The Second Manor of Bromham
Arms of the Barony of Bedford
Volume III of The Victoria County History for Bedfordshire was published in 1912 and gives the history of manors in Bromham. The principal manor of Bromham was divided into three in 1265 when John de Beauchamp, descendent of the holder in 1086, Hugh de Beauchamp, later Baron of Bedford, was killed fighting for Simon de Montfort against King Henry III (1216-1272) at the Battle of Evesham. John's possessions were divided between his three sisters and Beatrice ihrited the portion known as the second Bromham Manor.
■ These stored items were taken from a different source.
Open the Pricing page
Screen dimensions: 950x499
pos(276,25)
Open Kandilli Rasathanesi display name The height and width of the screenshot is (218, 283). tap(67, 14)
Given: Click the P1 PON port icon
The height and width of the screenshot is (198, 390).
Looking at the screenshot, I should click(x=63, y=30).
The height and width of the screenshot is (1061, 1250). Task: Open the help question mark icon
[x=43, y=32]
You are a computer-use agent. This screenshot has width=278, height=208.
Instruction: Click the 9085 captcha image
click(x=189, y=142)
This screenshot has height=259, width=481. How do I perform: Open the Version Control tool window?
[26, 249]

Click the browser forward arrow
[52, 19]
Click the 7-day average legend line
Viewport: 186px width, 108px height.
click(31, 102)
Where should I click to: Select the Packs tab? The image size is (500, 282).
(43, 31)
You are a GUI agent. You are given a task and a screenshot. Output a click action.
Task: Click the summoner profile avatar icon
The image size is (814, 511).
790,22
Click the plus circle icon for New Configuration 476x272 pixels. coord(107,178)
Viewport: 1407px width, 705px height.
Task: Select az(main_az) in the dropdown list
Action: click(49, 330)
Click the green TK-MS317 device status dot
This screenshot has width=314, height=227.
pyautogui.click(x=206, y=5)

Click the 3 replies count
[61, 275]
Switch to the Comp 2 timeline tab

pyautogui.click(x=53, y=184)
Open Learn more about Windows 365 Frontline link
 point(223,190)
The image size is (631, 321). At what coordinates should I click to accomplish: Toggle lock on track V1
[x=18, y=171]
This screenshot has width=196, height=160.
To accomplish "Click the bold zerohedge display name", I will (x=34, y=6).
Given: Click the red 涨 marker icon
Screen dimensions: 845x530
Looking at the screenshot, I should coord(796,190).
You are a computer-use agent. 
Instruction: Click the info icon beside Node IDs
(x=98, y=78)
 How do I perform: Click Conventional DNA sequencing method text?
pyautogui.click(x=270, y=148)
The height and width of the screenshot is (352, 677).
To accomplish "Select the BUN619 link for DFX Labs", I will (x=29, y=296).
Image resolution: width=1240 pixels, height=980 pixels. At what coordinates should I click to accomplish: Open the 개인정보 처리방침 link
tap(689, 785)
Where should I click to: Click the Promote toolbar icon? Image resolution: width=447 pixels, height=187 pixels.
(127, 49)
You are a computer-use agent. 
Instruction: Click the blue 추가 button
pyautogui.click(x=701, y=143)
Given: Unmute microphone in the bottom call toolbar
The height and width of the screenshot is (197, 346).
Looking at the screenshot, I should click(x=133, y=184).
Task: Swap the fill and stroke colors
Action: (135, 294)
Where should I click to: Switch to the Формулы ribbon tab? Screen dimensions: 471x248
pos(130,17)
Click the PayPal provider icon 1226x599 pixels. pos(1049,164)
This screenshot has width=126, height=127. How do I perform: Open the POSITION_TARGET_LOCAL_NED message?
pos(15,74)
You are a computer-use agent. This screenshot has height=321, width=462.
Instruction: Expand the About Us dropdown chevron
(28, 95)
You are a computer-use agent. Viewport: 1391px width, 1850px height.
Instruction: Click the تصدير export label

The arms of the Nevill family, Lords Latimer
Beatrice married Thomas Fitz Otho who died in 1274 when she married William de Monchensey. She was succeeded by her daughter from her first marriage, Maud, wife of John de Botetourt. Maud and John’s daughter married William le Latimer and was granted the manor in 1328. John de Nevill of Raby [Leicestershire], who married Latimer’s granddaughter Elizabeth, Baroness Latimer in her own right, was holding the manor at the end of the 14th century and in 1495 the lord of the manor was Richard Nevill, Lord Latimer. The Latimers continued as lords until 1577 when John Neville, Lord Latimer died leaving four daughters as co-heirs. Lucy, wife of William Cornwallis inherited Bromham Manor.
Arms of the Boteler family of Biddenham
In 1589 Cornwallis alienated the manor to William Boteler of Biddenham, with whom the Dyve family of Bromham were engaged in a bitter dispute. Boteler died in 1602 and his son Thomas conveyed the manor in trust to John Digby and others in 1612. This is the last record of the manor which may have been absorbed into the Manor of Biddenham or Newnham. This manor was acquired by the Trevor family around 1748. They already owned the Manors of Bowels, Brayes and Wakes thus uniting all the Bromham manors in one ownership, which had be viewed under the Manor of Brayes.